▸ Problem statement
Arrange the items from the very beginning through the line containing "at that location." as a two-column CSV with the headers "prompt" and "response," giving one row per item with its text and its answer each in a single quoted field and all line breaks turned into spaces. Leave the pictures out.

·····

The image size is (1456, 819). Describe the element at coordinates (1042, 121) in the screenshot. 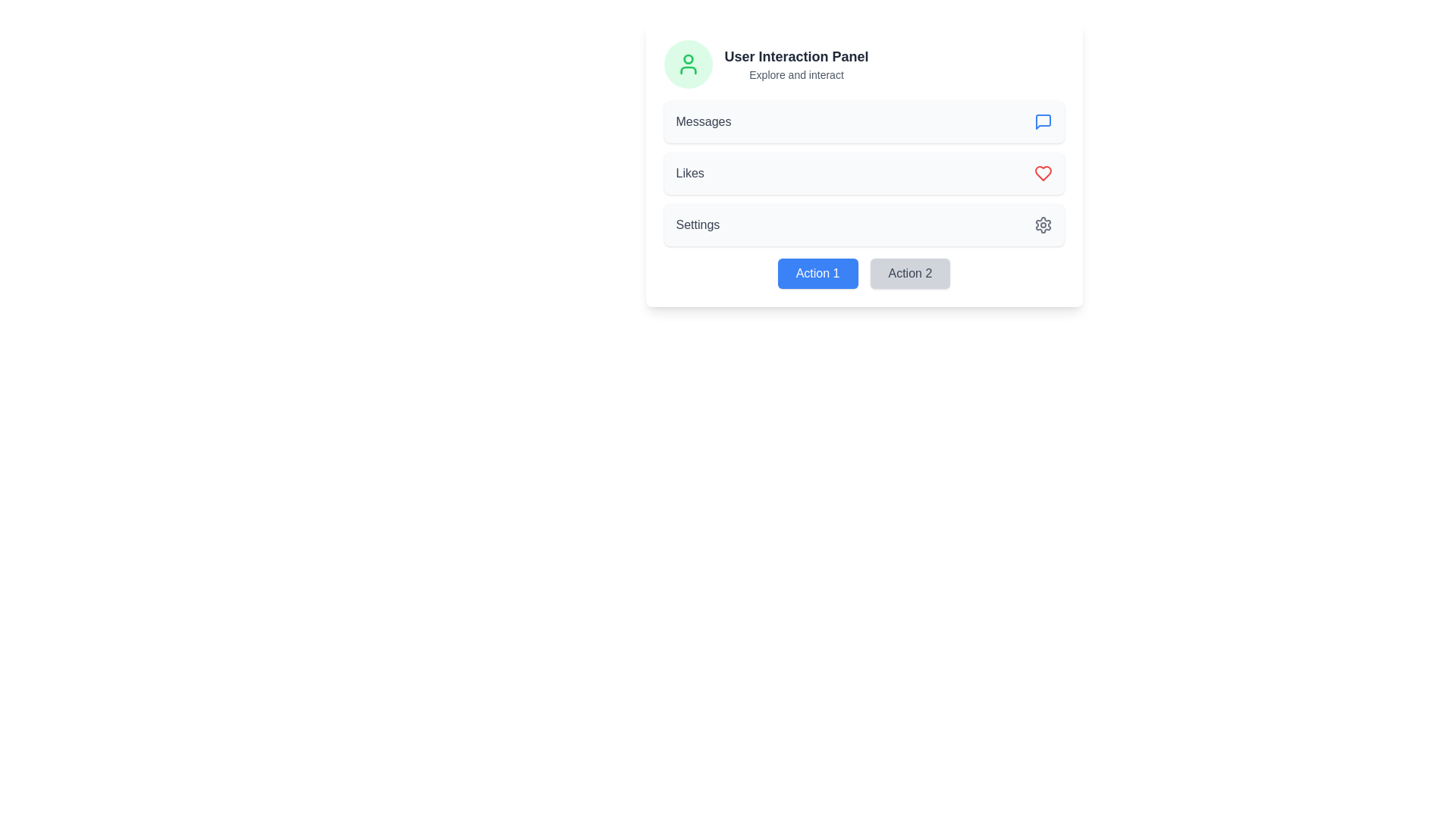

I see `the 'Messages' icon located in the Messages section of the user interface, which is inside a button near the top of a vertical list and aligns to the right of the text label 'Messages'` at that location.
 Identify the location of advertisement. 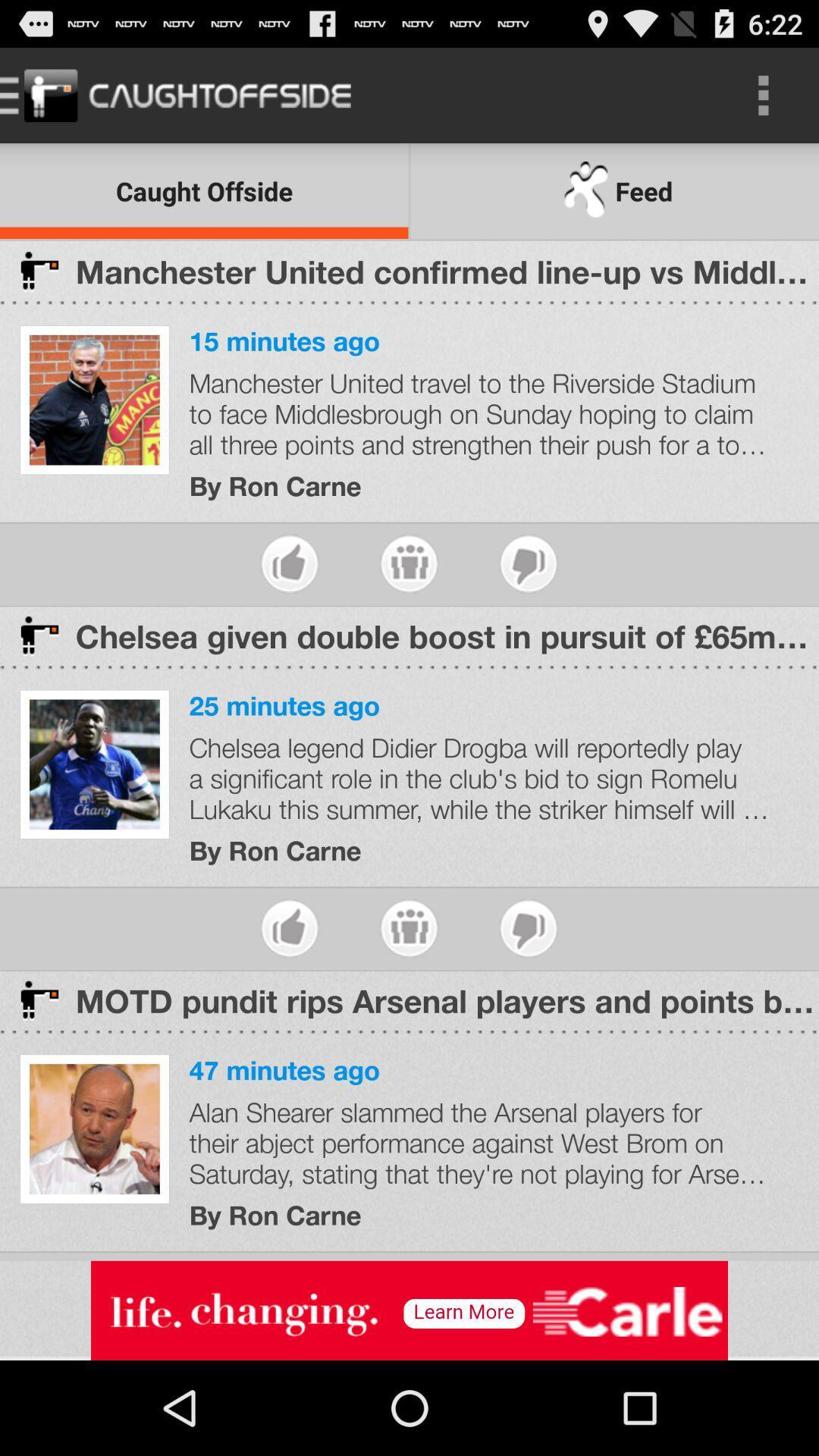
(410, 1310).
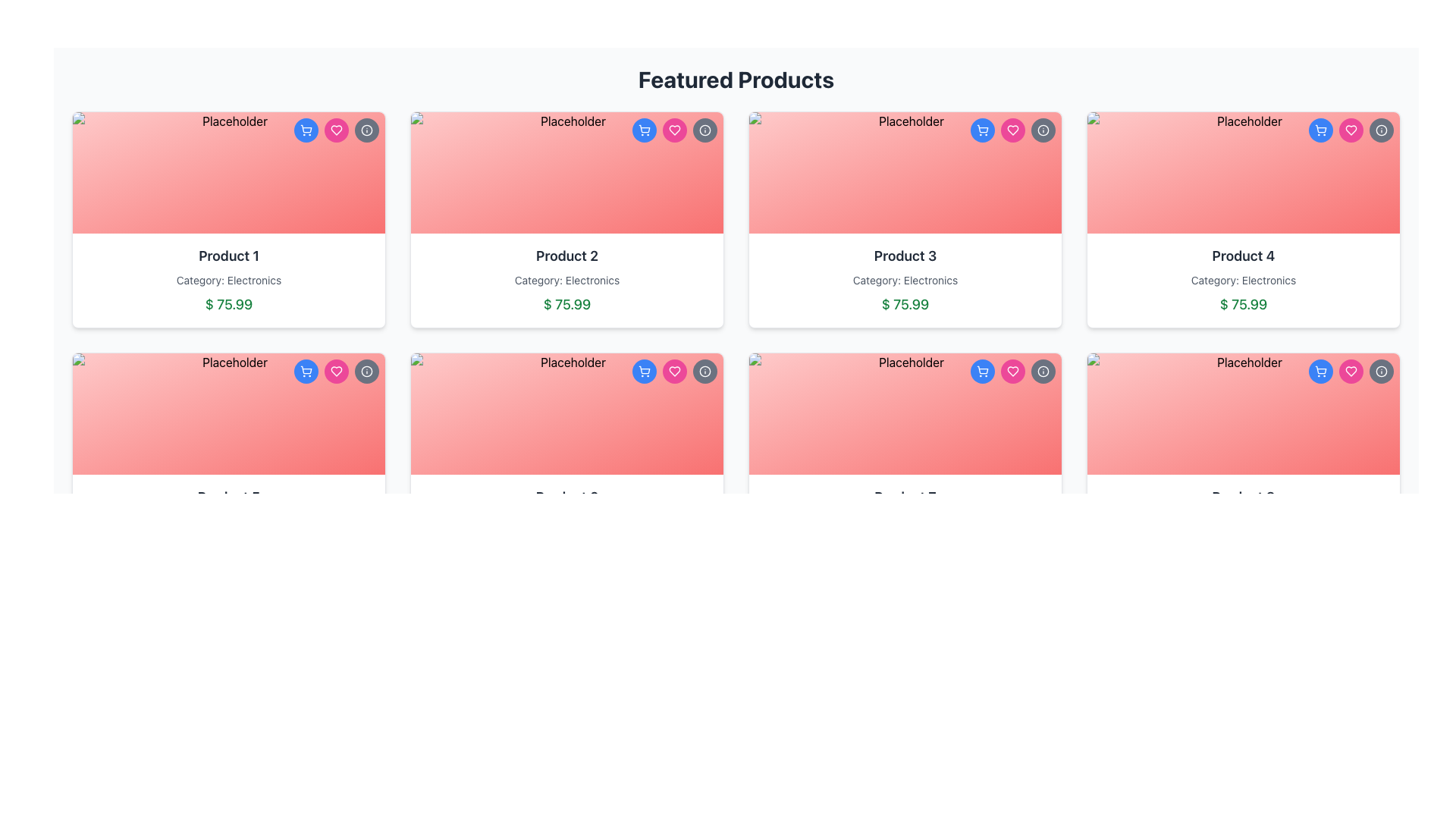 The image size is (1456, 819). I want to click on the circular button with a gray background and white border containing an information icon, located in the top-right corner of the fourth product card, so click(1382, 130).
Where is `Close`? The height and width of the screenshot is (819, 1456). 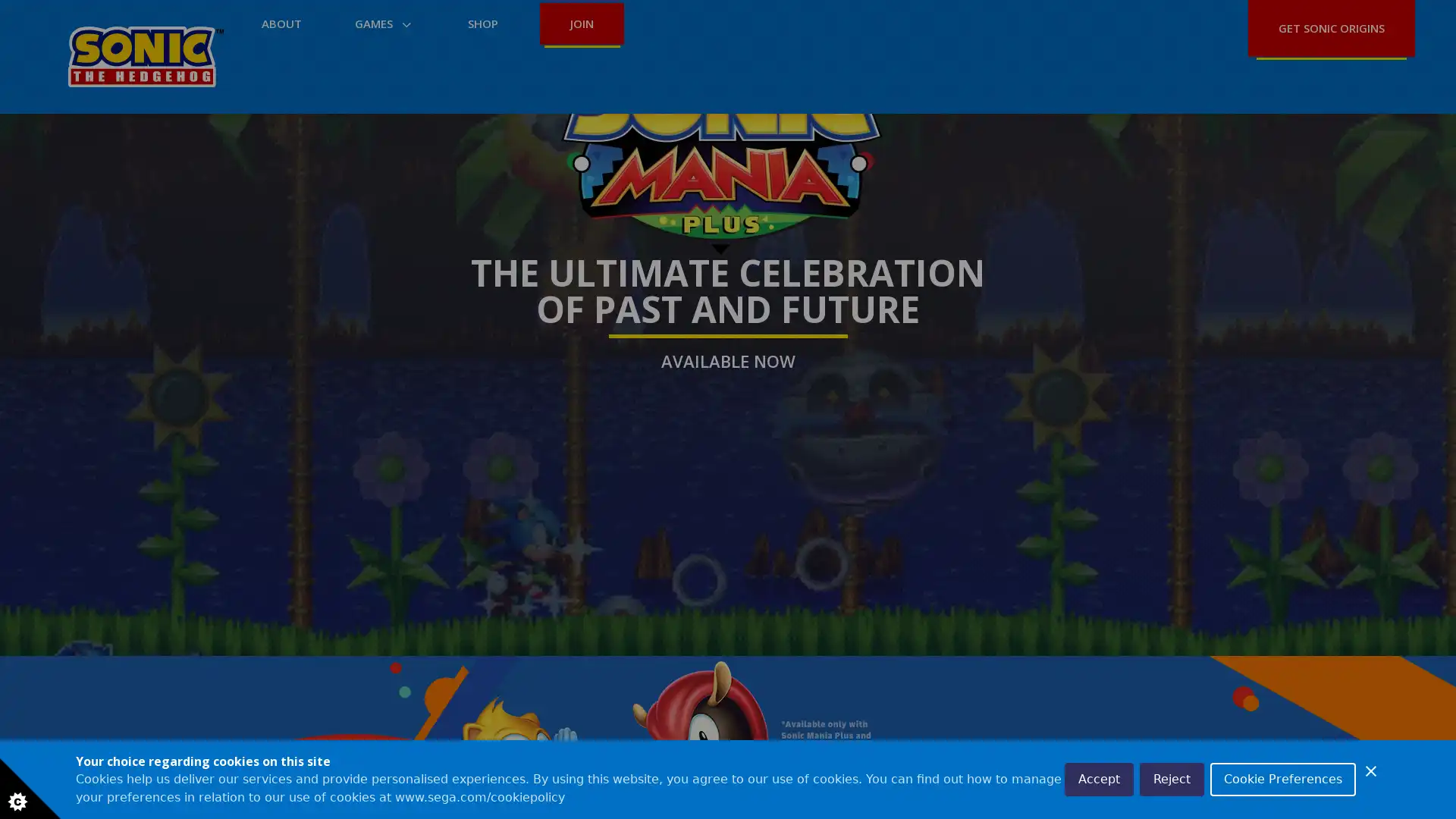 Close is located at coordinates (1371, 771).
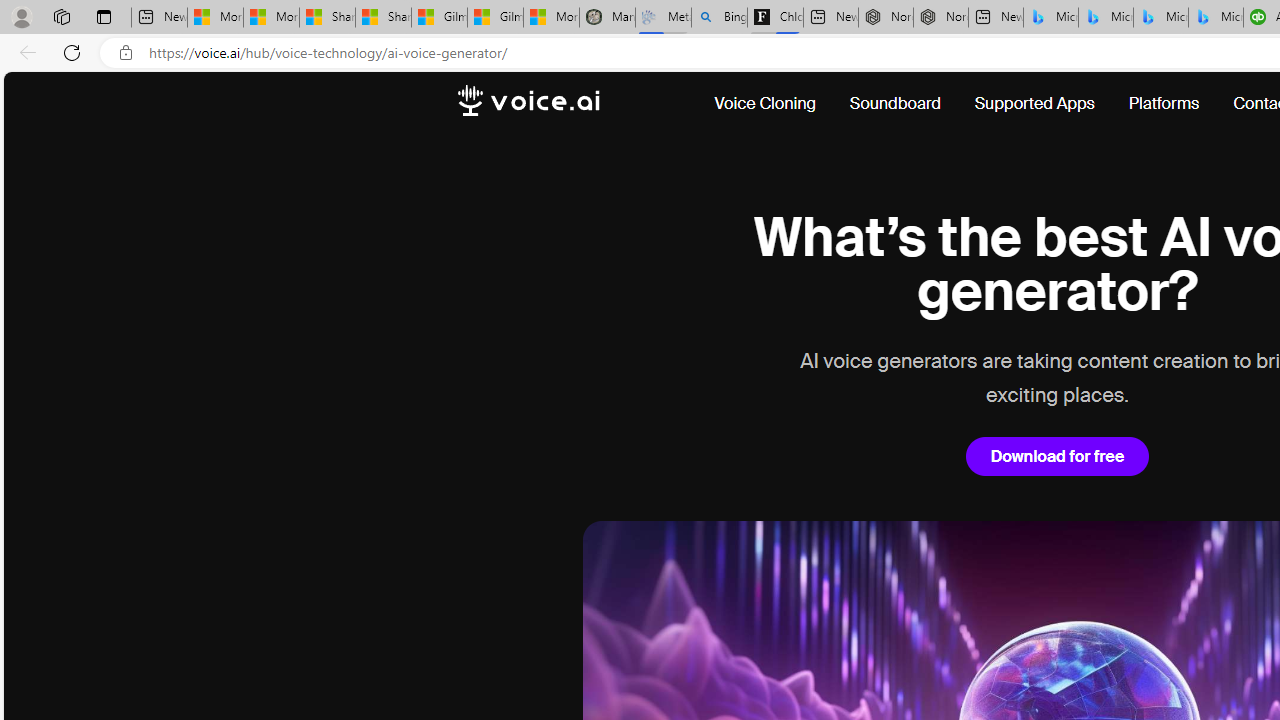  What do you see at coordinates (1164, 104) in the screenshot?
I see `'Platforms'` at bounding box center [1164, 104].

·····

▸ The reply
prompt,response
"The image size is (1456, 819). Describe the element at coordinates (1042, 121) in the screenshot.","I see `the 'Messages' icon located in the Messages section of the user interface, which is inside a button near the top of a vertical list and aligns to the right of the text label 'Messages'` at that location."